▶ **PASSAGE SHOWN**:
↓

As Esther and I bring in what we hope will be a successful new season for Streetworks, it is our hope that we all will be on the same page with us every step of the way. And as we are starting a new chapter, we feel that it is necessary to first find the anchor that we should orient ourselves around as we move forward. It has also come to my attention that Streetworks can easily be seen as an organisation that simply does good works in the community. Now, this is a good thing, but we are much more than that. Streetworks unashamedly and unapologetically follows Christ. For these reasons, I am doing what I will call ‘The Theology of Streetworks’.
The theology behind the organisation and the reasoning for doing it is something multi-faceted and I want to approach it from three different aspects. So please read and think with me on the theology behind Streetworks.
For The Glory Of The LORD
The first element in the theology of Streetworks is probably the most obvious one of all. Jesus himself said that he did not come to be served but to serve (Matthew 20:28). And if Jesus is any example to go by, then we must do the same. Quite simply, it’s as simple as that. The practical element of Streetworks was the primary motivation for its founding and it is something that we as an organisation want to continue with. We see it as a core foundation to the organisation. But serving our community is more than just something we do because we are told to do it. It is also something we do because it reflects God’s character. Deuteronomy 10:18 says that God defends the cause of the fatherless and the widow, and loves the alien, giving him food and clothing, and this is just one of the many times that the bible shows this message. You see, God isn’t just in the business of commanding that we help those who are in need but he actually has a heart for it to happen himself.
But there is still another element to the good works that we do. Again, the words of Jesus, let your light shine before men that they may see your good deeds and praise your Father in heaven (Matthew 5:16). Our good deeds aren’t just something that we do for the people in need but we do these things as witnesses. If our deeds are deeds of love and compassion and we are doing them in order to capture the heart of God, then it logically follows that God is loving and compassionate. And so, as we serve others we help them and give glory to God from our own standpoint, we also will spur others into praising God too and be a light in the Hamilton community.
Mind As Well As Matter
There is a very interesting passage near the end of the gospel of Matthew which is part of a larger passage that is often known as the seven woes. It says, Woe to you teachers of the law and Pharisees, you hypocrites! You give a tenth of your spices – mint, dill and cumin. But you have neglected the more important matters of the law – justice, mercy and faithfulness (Matthew 23:23). The first thing that I find interesting is that the teachers of the law were supposed to realise that certain aspects of the law were more important. But how would they have been able to do this? By using their minds. Jesus is telling them that instead of simply pointing to a scripture and following it blindly, they should have looked at the whole law and applied their brains to it.

↑

▶ **INFORMATION PROVIDED**:
↓

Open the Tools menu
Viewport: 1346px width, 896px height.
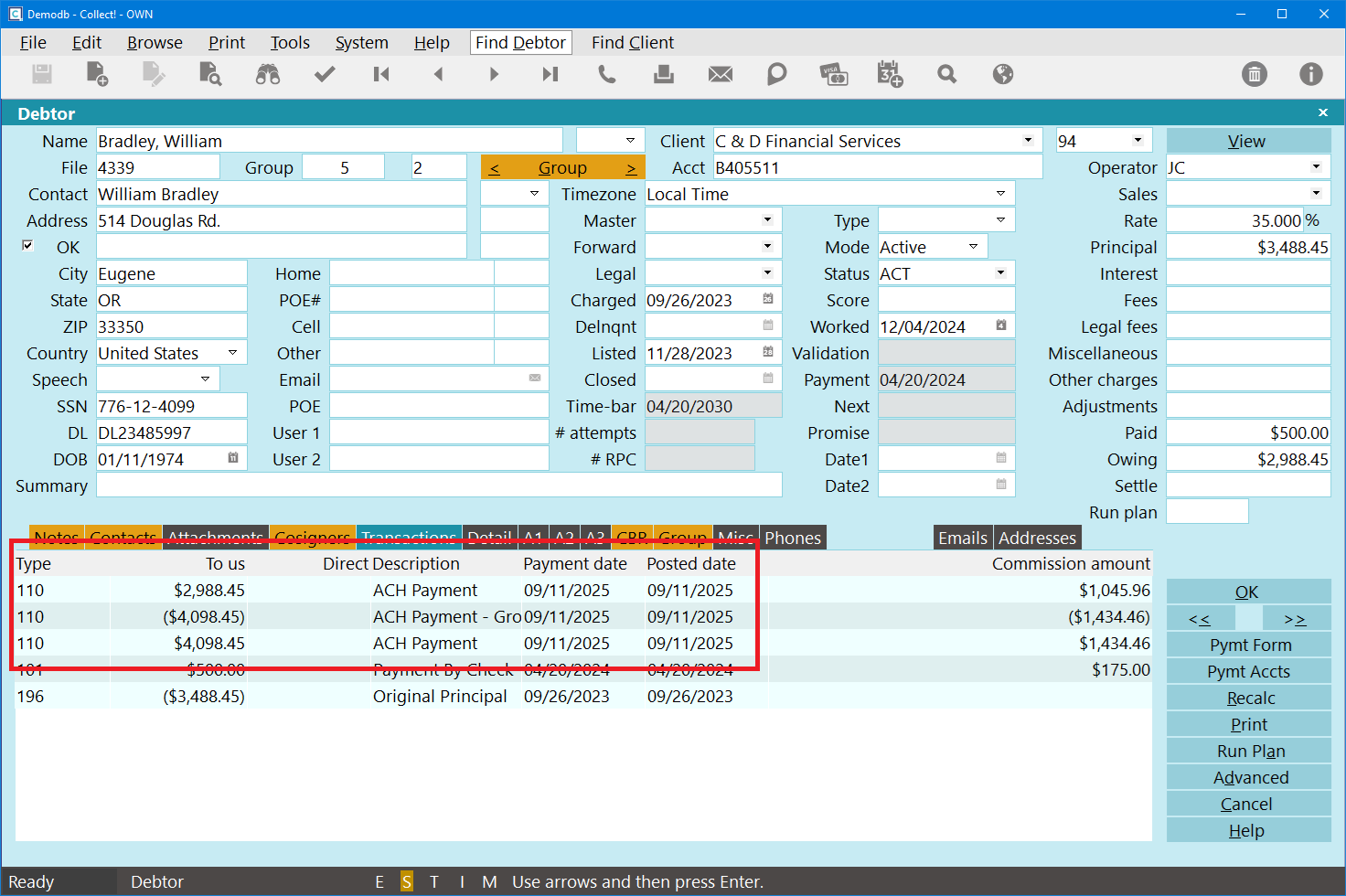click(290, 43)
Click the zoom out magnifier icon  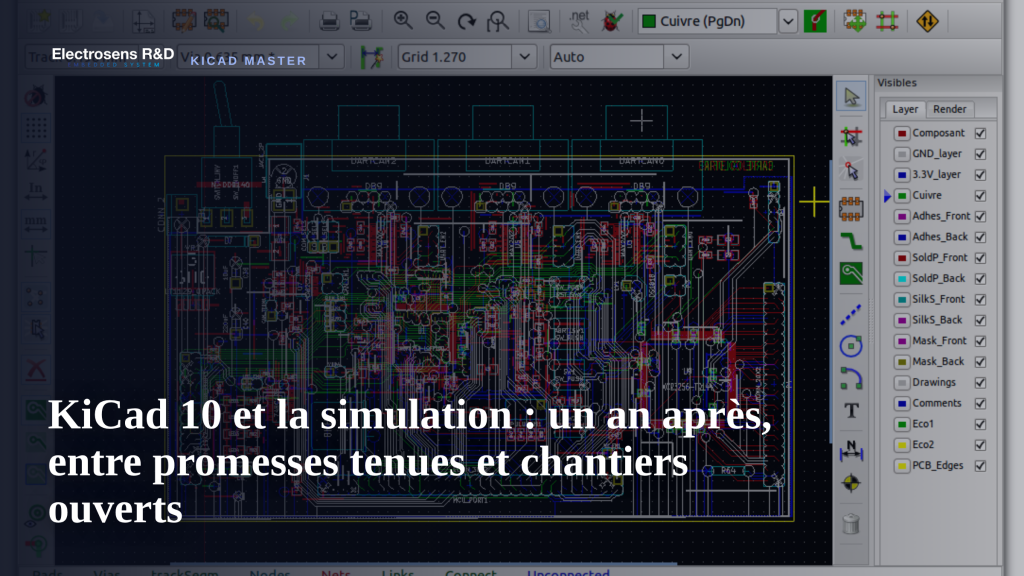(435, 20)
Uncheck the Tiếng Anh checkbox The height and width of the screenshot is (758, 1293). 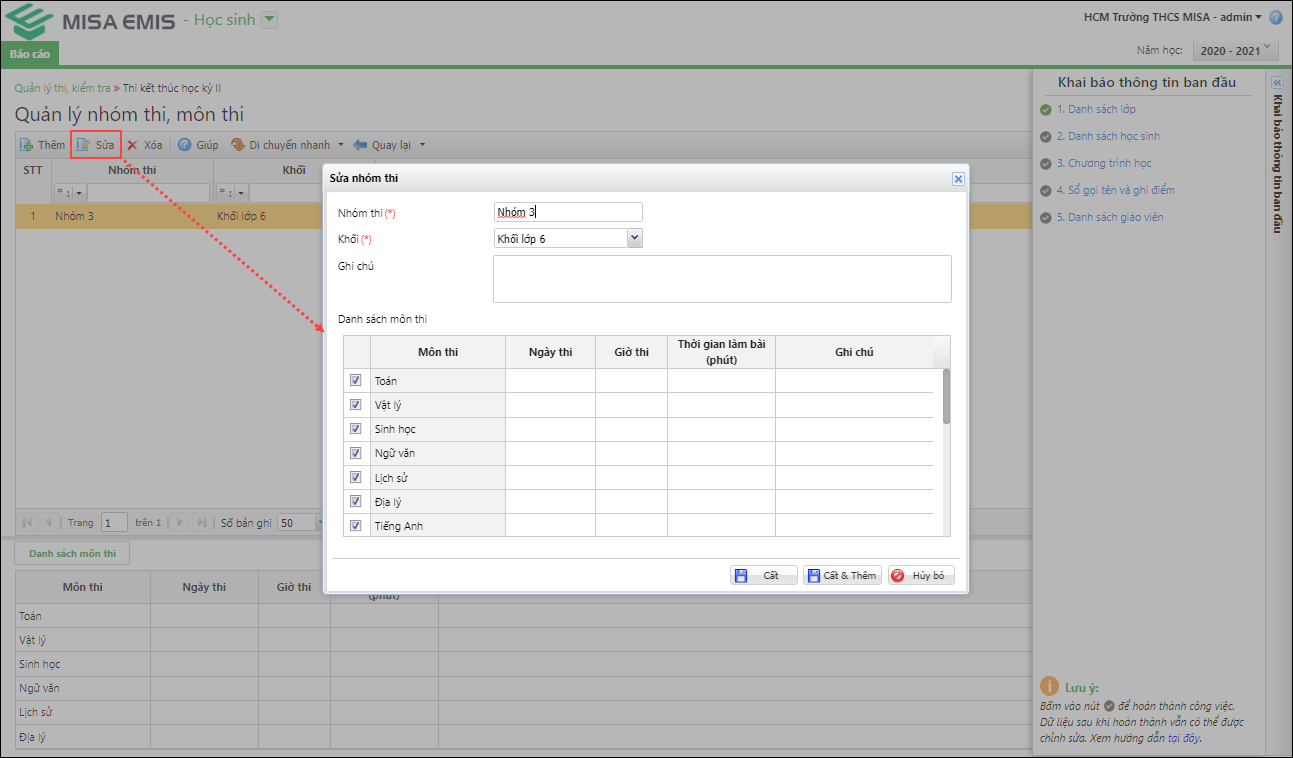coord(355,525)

↑

▶ **EXERCISE INSTRUCTIONS**:
a: Can you copy the Streetworks theology text word for word, starting at the words "The theology behind the" and ending after the words "theology behind Streetworks."?
b: Which Bible references, given as book, chapter and verse, does the Streetworks theology text cite?
c: Do these statements agree with the Streetworks theology text? Answer yes or no for each and quote the words that decide it.
(i) The first element of the theology is described as probably the most obvious one.
(ii) The writer plans to approach the theology from four different aspects.
(iii) The Matthew 23 passage belongs to a larger passage often known as the seven woes.

▶ **TASK-BY-TASK SOLUTIONS**:
a:
The theology behind the organisation and the reasoning for doing it is something multi-faceted and I want to approach it from three different aspects. So please read and think with me on the theology behind Streetworks.

b:
- Matthew 20:28
- Deuteronomy 10:18
- Matthew 5:16
- Matthew 23:23

c:
(i) Yes: "The first element in the theology of Streetworks is probably the most obvious one of all."
(ii) No: "I want to approach it from three different aspects."
(iii) Yes: "which is part of a larger passage that is often known as the seven woes."